For Kamel, a Shia businessman from Qatif, in the Eastern province, the 
expulsions are long overdue. "These people live in ghettoes run by 
gangsters," he said. "If they are not here legally we don't want them. It 
just creates problems. They had a period of grace but didn't do anything 
about it. In Manfouha the Ethiopians started attacking the properties of 
Pakistanis and Afghans. That was a big mistake. The government says it can 
solve this problem – so it's really acting tough."

Abuses and exploitation
More than eight million migrant workers in Saudi Arabia – more than half 
the entire workforce – fill manual, clerical, and service jobs. "Many 
suffer abuses and labour exploitation, sometimes amounting to slavery-like 
conditions," says Human Rights Watch.

The kafala system ties foreign workers' residency permits to sponsoring 
employers whose consent is required for workers to change jobs or leave 
the country. A Pakistani man employed as a driver, for example, needs 
permission to work in a shop. Employers often abuse this power in 
violation of Saudi law to confiscate passports, withhold wages and force 
migrants to work against their will or on exploitative terms.
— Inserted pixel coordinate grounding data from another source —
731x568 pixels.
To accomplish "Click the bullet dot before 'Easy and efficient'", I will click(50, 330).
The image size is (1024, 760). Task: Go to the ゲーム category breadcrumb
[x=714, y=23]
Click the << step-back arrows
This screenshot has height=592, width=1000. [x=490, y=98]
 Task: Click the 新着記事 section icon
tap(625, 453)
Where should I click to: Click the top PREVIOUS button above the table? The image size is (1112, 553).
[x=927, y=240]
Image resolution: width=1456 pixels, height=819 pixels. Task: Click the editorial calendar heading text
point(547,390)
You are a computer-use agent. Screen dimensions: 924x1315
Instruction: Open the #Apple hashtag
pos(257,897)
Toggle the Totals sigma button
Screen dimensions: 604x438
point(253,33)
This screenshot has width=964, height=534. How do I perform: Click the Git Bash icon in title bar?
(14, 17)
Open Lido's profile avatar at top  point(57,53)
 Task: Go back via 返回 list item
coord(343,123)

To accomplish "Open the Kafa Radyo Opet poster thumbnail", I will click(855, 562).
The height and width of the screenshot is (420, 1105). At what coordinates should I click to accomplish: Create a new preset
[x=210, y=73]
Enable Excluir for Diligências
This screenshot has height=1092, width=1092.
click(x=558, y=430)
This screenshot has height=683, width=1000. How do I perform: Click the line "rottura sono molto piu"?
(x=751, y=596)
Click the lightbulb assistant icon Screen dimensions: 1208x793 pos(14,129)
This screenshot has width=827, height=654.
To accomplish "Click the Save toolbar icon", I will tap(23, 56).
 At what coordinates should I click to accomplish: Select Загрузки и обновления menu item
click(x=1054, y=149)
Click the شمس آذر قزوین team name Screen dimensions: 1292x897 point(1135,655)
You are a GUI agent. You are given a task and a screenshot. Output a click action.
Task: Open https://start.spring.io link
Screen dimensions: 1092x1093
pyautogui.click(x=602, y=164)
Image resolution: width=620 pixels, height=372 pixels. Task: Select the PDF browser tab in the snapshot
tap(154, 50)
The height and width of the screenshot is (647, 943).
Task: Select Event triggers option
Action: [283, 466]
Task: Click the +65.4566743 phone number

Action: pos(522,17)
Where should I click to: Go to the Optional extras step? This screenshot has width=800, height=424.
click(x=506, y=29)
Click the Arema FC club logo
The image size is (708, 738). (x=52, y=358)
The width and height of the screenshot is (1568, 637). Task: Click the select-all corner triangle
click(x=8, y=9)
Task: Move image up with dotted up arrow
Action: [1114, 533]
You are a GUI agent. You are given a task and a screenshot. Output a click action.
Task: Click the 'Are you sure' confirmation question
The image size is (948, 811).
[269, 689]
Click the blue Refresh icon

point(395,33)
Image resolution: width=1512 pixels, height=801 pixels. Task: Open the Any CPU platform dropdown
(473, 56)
Thousands work illegally under the so-called "free visa" arrangement, with 
Saudis posing as sponsoring employers and importing workers to staff 
fictitious businesses. Workers who enter Saudi Arabia under this scheme 
work outside the regulatory system for companies and businesses that are 
happy to avoid official scrutiny while the worker pays often extortionate 
annual and monthly fees to the free-visa sponsor to renew residency and 
work permits.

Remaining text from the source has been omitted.